WHAT TO DO:
The lines from the top of the data down to the line with "お支払いに関して (278, 1887)" should be repeated exactly, both ends included.

↓↓↓

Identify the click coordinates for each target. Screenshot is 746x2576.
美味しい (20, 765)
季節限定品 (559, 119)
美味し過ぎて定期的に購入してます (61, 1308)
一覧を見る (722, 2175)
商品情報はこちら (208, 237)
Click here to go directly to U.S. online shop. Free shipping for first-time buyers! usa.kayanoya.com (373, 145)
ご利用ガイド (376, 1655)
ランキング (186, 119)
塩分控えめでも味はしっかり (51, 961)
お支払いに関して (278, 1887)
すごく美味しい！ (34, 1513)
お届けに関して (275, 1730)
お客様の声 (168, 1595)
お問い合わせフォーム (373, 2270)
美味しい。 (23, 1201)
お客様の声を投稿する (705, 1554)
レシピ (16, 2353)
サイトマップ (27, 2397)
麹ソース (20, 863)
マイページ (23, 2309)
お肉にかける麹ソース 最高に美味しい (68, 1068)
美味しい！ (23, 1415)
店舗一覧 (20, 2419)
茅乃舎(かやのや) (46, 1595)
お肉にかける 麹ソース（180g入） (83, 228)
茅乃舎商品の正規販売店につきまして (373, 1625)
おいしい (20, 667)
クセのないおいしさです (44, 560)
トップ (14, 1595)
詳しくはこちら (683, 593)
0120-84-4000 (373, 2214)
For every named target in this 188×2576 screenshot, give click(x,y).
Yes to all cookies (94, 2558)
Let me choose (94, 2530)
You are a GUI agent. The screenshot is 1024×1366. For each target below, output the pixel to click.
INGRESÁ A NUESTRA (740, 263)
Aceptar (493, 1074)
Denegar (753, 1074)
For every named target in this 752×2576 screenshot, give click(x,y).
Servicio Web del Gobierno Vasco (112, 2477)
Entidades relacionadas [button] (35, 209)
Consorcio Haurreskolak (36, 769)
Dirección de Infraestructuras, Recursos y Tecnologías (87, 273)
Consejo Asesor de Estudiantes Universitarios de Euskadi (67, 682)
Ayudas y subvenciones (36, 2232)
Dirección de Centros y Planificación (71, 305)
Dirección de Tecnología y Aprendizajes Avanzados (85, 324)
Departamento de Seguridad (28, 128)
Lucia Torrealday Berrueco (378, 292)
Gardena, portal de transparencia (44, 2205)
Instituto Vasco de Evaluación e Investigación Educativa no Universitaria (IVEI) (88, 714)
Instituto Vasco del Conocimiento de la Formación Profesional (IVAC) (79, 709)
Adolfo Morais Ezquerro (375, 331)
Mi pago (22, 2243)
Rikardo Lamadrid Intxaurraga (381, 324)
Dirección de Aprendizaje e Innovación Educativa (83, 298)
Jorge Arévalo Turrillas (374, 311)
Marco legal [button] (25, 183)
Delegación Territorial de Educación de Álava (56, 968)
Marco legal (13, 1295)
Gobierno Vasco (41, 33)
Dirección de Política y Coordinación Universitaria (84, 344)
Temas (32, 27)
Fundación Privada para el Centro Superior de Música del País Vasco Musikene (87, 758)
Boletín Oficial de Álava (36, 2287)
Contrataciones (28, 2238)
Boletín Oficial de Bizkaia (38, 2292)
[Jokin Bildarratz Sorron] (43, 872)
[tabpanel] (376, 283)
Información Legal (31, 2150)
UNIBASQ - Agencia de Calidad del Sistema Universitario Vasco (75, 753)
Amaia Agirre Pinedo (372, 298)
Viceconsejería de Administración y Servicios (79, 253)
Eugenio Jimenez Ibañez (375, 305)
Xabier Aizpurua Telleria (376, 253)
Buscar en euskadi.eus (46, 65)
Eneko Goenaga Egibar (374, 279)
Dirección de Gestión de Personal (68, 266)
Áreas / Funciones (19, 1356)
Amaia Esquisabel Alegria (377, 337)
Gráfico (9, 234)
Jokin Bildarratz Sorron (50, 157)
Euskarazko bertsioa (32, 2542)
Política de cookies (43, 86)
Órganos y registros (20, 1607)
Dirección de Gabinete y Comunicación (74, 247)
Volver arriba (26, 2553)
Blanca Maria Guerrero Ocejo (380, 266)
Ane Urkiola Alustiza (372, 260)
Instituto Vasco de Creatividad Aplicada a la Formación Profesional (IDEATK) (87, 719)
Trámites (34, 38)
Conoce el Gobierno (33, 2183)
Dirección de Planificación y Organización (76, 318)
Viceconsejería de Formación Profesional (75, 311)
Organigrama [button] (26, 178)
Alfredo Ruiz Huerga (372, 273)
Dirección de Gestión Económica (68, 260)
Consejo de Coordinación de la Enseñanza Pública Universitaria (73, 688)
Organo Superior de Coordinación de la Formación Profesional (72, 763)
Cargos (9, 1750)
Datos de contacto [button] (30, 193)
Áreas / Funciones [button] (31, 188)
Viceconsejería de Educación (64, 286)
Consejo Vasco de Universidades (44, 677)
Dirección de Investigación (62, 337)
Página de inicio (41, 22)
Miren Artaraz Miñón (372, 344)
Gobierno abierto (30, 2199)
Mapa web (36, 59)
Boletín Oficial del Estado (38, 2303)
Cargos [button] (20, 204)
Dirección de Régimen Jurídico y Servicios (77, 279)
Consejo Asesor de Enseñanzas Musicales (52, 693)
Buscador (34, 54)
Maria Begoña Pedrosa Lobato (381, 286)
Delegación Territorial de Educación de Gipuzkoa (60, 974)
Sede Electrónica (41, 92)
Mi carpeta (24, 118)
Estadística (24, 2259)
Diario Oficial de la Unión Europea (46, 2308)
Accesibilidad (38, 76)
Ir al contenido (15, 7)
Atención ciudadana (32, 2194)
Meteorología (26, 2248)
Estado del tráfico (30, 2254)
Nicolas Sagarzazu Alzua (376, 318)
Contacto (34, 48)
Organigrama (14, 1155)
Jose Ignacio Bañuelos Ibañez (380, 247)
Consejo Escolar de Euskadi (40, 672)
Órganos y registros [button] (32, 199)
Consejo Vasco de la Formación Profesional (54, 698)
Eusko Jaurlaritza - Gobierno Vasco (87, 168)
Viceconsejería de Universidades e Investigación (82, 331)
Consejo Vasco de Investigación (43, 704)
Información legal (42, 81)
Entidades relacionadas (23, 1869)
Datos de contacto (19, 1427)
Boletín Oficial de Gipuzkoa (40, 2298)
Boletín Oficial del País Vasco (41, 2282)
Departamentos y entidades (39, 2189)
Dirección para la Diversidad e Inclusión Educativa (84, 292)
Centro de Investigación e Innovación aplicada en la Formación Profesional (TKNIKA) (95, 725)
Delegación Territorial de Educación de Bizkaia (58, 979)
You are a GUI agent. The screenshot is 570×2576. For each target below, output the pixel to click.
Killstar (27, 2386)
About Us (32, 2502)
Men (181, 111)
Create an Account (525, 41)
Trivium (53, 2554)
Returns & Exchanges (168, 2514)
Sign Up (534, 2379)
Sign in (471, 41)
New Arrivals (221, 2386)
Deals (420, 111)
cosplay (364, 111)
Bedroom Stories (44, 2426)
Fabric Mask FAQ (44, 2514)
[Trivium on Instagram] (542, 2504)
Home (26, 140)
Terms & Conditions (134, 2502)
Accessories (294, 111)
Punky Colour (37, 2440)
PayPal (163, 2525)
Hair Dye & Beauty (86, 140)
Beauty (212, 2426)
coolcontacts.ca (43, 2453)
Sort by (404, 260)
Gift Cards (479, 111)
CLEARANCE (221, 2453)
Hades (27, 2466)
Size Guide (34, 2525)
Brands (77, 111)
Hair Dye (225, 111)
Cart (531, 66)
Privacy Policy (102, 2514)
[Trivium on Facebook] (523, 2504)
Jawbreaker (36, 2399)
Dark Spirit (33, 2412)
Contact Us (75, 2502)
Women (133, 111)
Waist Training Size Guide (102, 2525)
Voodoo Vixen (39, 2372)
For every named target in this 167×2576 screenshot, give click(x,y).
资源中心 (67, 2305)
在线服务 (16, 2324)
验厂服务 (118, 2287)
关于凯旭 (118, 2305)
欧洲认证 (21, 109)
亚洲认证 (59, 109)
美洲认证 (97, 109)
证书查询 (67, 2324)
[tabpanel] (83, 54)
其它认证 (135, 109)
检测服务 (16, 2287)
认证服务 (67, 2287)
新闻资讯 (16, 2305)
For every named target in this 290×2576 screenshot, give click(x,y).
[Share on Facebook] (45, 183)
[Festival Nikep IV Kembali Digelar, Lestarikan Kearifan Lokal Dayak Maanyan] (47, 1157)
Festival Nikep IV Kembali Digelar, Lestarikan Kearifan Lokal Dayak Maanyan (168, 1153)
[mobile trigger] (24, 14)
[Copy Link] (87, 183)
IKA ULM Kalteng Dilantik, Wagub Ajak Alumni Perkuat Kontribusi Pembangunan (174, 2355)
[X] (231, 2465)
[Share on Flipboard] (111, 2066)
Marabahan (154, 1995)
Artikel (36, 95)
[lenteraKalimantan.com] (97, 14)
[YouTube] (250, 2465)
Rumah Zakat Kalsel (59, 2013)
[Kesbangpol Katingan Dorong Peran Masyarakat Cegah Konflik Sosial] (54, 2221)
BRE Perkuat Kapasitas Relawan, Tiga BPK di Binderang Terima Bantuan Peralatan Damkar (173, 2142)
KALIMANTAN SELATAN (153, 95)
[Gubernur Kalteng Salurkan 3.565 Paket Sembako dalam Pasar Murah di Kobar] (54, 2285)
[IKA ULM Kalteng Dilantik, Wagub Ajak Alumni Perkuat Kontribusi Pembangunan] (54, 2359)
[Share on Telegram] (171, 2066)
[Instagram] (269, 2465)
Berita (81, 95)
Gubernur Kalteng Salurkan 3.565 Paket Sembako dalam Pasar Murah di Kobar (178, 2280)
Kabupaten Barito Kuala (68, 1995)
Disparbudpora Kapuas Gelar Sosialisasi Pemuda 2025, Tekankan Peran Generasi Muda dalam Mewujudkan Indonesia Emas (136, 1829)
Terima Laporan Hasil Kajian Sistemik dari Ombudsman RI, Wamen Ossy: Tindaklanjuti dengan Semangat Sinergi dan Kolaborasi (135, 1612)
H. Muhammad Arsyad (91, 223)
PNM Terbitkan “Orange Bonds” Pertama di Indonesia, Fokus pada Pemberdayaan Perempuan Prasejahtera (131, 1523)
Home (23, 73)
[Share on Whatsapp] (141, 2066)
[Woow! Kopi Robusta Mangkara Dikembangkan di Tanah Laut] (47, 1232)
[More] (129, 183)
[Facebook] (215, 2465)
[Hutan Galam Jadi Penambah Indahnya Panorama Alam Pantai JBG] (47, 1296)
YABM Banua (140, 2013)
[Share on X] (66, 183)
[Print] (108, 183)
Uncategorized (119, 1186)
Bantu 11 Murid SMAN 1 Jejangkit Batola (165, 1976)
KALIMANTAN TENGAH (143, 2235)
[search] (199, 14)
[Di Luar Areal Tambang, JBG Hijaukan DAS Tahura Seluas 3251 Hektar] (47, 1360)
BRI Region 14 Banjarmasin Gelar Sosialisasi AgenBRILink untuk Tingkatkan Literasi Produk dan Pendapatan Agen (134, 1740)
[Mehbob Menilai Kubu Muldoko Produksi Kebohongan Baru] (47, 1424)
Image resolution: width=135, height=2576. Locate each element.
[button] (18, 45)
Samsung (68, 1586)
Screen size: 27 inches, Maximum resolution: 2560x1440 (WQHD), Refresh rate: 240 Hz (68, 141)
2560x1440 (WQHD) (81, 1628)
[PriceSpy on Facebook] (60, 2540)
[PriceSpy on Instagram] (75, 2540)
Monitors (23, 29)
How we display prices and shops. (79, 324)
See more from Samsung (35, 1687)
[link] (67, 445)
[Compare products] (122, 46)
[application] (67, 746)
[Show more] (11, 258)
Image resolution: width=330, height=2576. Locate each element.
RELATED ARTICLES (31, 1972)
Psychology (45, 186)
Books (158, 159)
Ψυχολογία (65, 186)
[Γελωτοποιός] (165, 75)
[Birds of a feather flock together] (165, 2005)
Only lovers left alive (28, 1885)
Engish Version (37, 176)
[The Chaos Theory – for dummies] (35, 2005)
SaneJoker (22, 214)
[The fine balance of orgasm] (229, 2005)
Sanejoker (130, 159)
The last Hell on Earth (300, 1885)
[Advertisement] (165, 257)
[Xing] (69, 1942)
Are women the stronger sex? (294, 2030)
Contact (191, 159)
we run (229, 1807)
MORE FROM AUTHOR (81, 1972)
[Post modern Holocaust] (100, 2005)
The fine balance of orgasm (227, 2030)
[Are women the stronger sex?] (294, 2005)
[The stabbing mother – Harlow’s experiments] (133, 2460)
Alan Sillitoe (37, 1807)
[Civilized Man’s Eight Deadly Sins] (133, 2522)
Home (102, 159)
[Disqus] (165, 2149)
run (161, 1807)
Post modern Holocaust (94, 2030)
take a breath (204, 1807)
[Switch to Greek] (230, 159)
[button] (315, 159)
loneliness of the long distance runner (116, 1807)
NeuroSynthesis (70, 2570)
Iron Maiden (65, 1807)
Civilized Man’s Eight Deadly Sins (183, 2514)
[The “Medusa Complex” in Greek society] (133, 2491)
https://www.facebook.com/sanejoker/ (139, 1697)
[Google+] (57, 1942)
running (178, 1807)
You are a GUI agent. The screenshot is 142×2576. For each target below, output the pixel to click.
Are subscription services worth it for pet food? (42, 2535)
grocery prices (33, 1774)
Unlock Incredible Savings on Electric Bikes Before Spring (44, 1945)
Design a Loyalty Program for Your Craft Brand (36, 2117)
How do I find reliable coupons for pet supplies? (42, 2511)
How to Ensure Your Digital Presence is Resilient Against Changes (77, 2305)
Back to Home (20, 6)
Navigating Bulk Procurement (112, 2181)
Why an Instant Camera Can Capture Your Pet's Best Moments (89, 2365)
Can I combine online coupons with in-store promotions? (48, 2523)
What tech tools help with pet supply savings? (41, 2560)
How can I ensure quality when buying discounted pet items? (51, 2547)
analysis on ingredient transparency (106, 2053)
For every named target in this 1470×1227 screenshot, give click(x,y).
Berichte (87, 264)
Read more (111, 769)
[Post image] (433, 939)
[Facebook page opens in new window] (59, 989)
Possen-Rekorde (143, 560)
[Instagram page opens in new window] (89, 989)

↑↑↑

ANSWER SPACE:
Identify the click coordinates for each target. Screenshot is 746x2576.
美味しい (20, 765)
季節限定品 (559, 119)
美味し過ぎて定期的に購入してます (61, 1308)
一覧を見る (722, 2175)
商品情報はこちら (208, 237)
Click here to go directly to U.S. online shop. Free shipping for first-time buyers! usa.kayanoya.com (373, 145)
ご利用ガイド (376, 1655)
ランキング (186, 119)
塩分控えめでも味はしっかり (51, 961)
お支払いに関して (278, 1887)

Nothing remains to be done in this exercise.